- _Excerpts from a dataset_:
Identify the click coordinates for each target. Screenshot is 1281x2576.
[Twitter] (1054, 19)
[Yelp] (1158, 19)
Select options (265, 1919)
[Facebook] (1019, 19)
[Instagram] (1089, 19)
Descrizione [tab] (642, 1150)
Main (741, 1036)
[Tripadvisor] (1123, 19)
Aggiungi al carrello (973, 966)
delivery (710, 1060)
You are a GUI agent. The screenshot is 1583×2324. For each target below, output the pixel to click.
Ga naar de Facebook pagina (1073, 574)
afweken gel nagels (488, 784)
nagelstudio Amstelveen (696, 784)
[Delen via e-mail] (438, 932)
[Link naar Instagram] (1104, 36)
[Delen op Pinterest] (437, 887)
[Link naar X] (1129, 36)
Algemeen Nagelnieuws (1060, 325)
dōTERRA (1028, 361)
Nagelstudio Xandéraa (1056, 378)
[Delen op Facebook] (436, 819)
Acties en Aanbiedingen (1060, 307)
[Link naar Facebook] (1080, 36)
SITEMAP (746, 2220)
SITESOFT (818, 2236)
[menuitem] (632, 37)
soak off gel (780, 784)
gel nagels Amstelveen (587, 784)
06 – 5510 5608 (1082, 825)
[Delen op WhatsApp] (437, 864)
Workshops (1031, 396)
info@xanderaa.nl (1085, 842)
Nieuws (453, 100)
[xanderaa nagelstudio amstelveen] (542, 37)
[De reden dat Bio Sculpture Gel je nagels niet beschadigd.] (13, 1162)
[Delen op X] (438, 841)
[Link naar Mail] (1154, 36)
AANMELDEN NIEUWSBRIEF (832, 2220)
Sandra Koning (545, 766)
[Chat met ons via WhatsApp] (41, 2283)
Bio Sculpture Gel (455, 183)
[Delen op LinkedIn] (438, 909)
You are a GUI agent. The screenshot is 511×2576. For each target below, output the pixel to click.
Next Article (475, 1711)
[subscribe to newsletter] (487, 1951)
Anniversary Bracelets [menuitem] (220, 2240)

- _ASSIGNMENT_: Copy the records above exactly, leaving nothing out.

- _SOLUTION TO THIS PROBLEM_:
Identify the click coordinates for each target. Screenshot is 1281x2576.
[Twitter] (1054, 19)
[Yelp] (1158, 19)
Select options (265, 1919)
[Facebook] (1019, 19)
[Instagram] (1089, 19)
Descrizione [tab] (642, 1150)
Main (741, 1036)
[Tripadvisor] (1123, 19)
Aggiungi al carrello (973, 966)
delivery (710, 1060)
You are a GUI agent. The screenshot is 1583×2324. For each target below, output the pixel to click.
Ga naar de Facebook pagina (1073, 574)
afweken gel nagels (488, 784)
nagelstudio Amstelveen (696, 784)
[Delen via e-mail] (438, 932)
[Link naar Instagram] (1104, 36)
[Delen op Pinterest] (437, 887)
[Link naar X] (1129, 36)
Algemeen Nagelnieuws (1060, 325)
dōTERRA (1028, 361)
Nagelstudio Xandéraa (1056, 378)
[Delen op Facebook] (436, 819)
Acties en Aanbiedingen (1060, 307)
[Link naar Facebook] (1080, 36)
SITEMAP (746, 2220)
SITESOFT (818, 2236)
[menuitem] (632, 37)
soak off gel (780, 784)
gel nagels Amstelveen (587, 784)
06 – 5510 5608 (1082, 825)
[Delen op WhatsApp] (437, 864)
Workshops (1031, 396)
info@xanderaa.nl (1085, 842)
Nieuws (453, 100)
[xanderaa nagelstudio amstelveen] (542, 37)
[De reden dat Bio Sculpture Gel je nagels niet beschadigd.] (13, 1162)
[Delen op X] (438, 841)
[Link naar Mail] (1154, 36)
AANMELDEN NIEUWSBRIEF (832, 2220)
Sandra Koning (545, 766)
[Chat met ons via WhatsApp] (41, 2283)
Bio Sculpture Gel (455, 183)
[Delen op LinkedIn] (438, 909)
You are a GUI agent. The screenshot is 511×2576. For each target below, output the pixel to click.
Next Article (475, 1711)
[subscribe to newsletter] (487, 1951)
Anniversary Bracelets [menuitem] (220, 2240)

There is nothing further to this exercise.